【那須】町は22日の町議会議員全員協議会で、県内酪農家から乳用牛を預かって放牧する大島の町営牧場「町共同利用模範牧場」(約330ヘクタール)の活用策を検討するため、2024年度の夏期預託牛受け入れを休止すると発表した。既に各酪農業協同組合を通して利用者に周知。同年度末で5年間の指定管理契約期間が終了するが、指定管理者の再募集は行わないという。

 町によると、同牧場は1968年4月に地域の酪農家・畜産農家を支援する公共牧場として設置された。2015年度からは漆塚の農地所有適格法人「那須の農(みのり)」が指定管理者として運営。23年度夏期は町と那須塩原、大田原、真岡3市の酪農家25軒が所有する527頭の牛を受け入れていた。

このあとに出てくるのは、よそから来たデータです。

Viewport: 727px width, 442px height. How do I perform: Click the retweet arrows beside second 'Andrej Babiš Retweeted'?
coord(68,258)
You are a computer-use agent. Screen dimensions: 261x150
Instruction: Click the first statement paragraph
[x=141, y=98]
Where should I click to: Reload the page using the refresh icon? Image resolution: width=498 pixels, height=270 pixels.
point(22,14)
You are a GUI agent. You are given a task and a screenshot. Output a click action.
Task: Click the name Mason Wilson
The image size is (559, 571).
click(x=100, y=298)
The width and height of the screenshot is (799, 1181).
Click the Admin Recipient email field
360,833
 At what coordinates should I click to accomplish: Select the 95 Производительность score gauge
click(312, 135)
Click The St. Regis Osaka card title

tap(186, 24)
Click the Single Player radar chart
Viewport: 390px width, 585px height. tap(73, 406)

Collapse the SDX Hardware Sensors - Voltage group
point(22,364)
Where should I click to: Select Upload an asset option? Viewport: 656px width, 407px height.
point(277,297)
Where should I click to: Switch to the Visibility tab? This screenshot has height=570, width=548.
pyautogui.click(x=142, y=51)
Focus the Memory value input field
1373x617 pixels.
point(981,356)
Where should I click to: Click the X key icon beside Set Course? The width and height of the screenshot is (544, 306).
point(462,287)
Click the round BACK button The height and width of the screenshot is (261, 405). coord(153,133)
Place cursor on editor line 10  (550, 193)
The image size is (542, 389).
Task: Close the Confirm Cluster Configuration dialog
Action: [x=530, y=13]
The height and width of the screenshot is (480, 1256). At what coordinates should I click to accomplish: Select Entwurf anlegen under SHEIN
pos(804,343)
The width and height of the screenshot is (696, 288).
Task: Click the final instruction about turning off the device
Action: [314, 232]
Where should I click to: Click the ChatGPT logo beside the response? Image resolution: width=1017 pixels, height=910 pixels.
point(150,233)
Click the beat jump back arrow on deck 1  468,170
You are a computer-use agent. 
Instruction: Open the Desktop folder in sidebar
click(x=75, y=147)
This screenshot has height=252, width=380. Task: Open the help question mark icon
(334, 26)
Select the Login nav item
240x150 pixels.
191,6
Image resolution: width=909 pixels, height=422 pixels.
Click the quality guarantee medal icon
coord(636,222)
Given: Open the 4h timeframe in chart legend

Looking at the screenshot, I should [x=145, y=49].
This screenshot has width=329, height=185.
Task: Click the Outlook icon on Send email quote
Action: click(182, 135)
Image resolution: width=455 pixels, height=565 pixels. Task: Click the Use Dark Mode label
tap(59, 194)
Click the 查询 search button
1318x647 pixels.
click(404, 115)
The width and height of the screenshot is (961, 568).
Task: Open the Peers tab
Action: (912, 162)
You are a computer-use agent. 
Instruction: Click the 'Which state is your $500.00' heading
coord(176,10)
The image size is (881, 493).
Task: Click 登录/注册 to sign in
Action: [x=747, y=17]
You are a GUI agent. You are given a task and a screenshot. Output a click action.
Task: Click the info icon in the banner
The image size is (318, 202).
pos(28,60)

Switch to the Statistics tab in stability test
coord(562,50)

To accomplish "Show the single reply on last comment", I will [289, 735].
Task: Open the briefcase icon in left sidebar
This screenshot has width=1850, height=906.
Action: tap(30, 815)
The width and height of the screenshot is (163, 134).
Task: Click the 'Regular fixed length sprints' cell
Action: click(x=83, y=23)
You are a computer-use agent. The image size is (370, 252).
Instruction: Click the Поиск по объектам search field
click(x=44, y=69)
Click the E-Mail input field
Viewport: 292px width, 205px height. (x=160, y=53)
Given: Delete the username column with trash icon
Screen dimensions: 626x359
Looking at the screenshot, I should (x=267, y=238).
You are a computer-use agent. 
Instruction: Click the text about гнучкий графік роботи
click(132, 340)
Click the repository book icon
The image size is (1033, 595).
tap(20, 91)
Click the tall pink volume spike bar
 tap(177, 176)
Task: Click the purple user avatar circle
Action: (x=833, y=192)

 ただ、町内酪農家の利用は減少傾向にあり、同年度は全約70軒中10軒。牧場の運営管理費や施設修繕費として年間約3600万円かかり、さらに老朽化した施設の建て替え費用として、30年度までに約12億6千万円かかると見込まれているという。

 牧場の活用策を検討する理由について、町農林振興課の阿久津正樹(あくつまさき)課長は「牧場を利用している人と利用していない人の間の公平性の担保、さらに費用などの面を総合的に判断した」と説明。利用者に対する説明会を開催する考えを聞かれると「検討したい」と答えた。

 阿久津課長は下野新聞社の取材に対し「利用者の方には不便をおかけするが、今後は町内の酪農家に対し別の形の支援策を検討したい」と話した。